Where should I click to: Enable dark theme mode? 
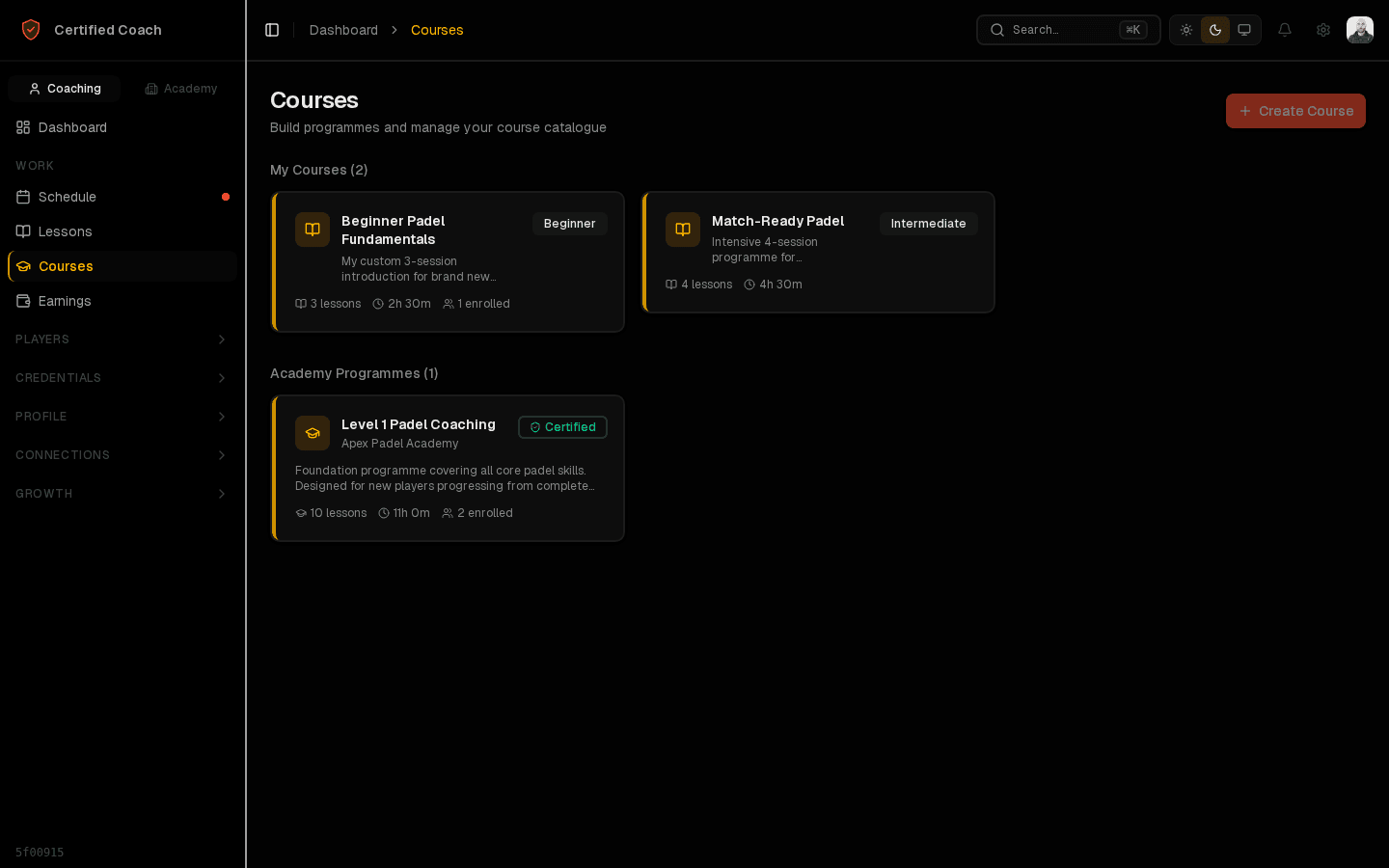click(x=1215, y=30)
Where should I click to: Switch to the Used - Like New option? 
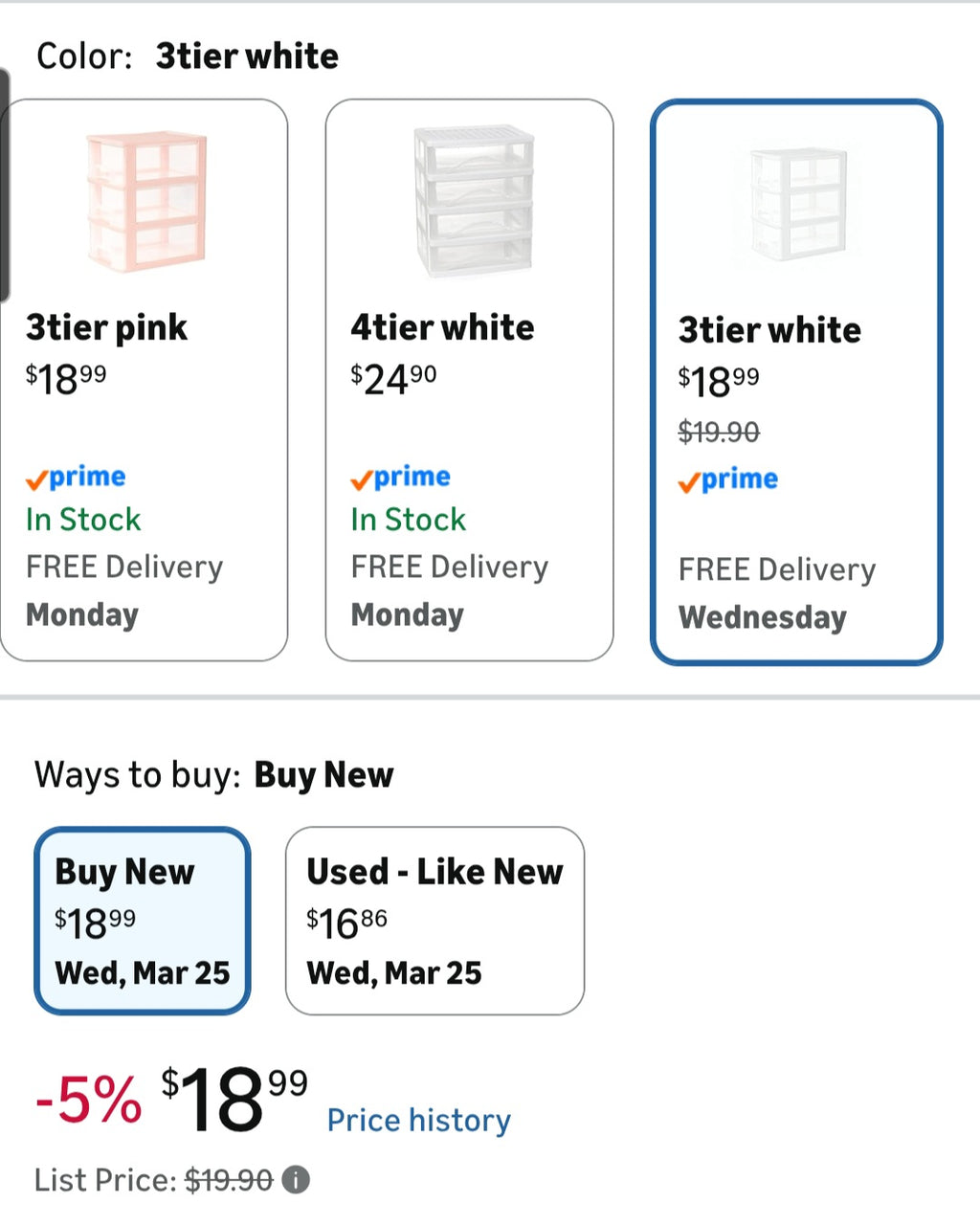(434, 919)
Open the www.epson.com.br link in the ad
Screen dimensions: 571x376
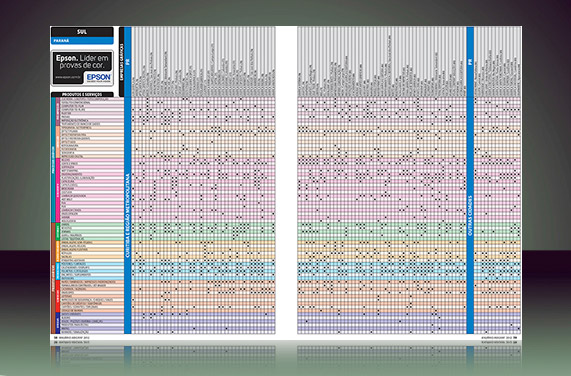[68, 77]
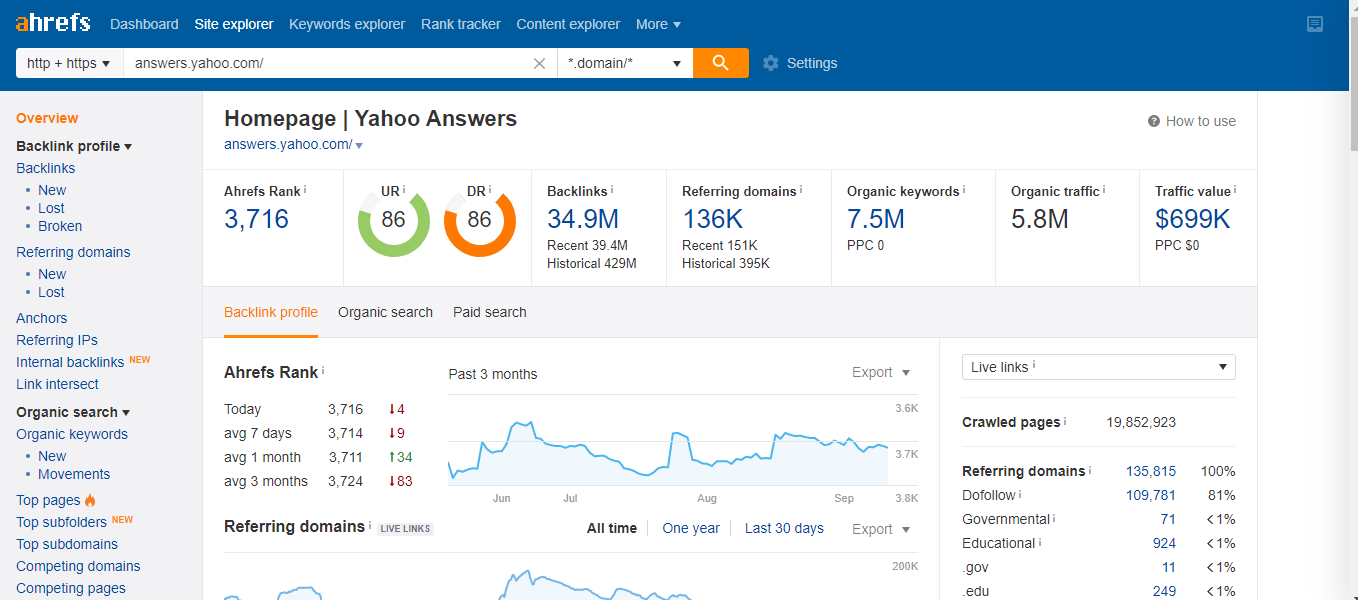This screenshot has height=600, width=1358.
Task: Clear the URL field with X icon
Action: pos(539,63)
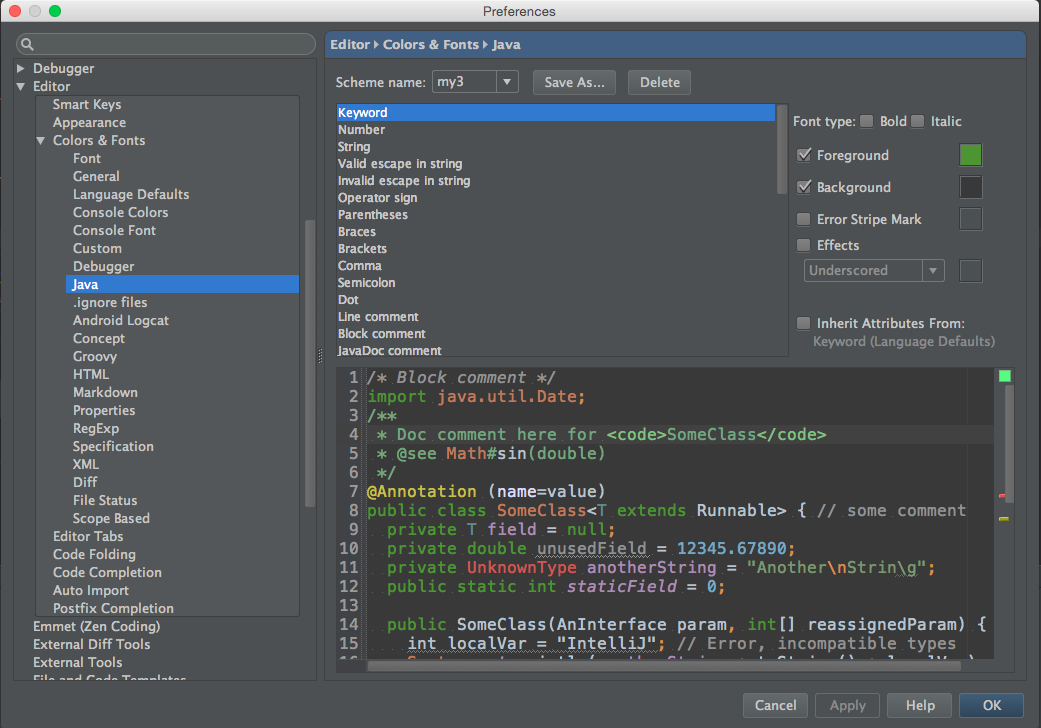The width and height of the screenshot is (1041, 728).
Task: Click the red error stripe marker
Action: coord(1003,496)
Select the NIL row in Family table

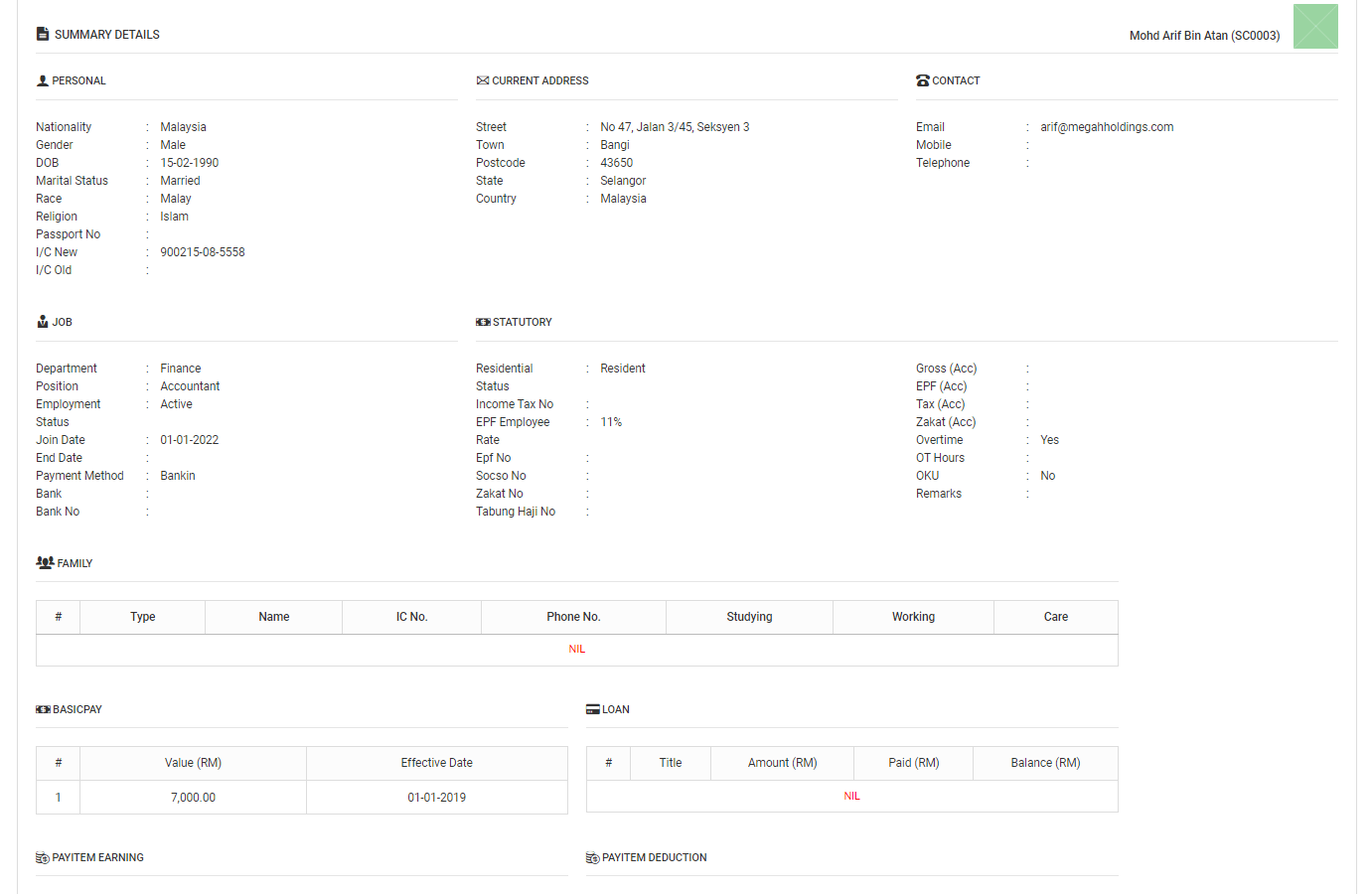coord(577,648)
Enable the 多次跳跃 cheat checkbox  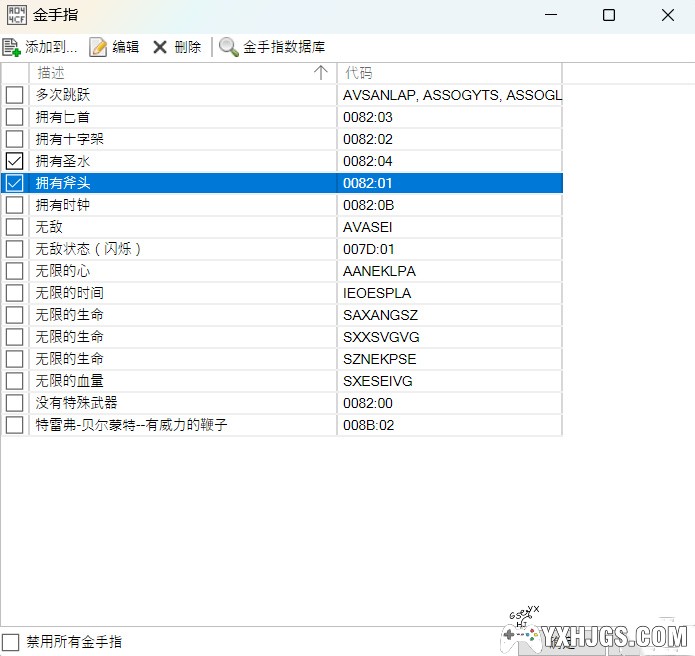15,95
┄┄┄┄┄┄┄┄┄┄
Task directions |
Nothing should appear in the answer except the lines from the first line of the data through the line holding "Open the www.epson.com.br link in the ad", exactly as written, with pictures left out.

Task solution |
Where should I click to: Enable dark theme mode? 
click(x=1215, y=30)
Where should I click to: Switch to the Used - Like New option? 
(434, 919)
Open the www.epson.com.br link in the ad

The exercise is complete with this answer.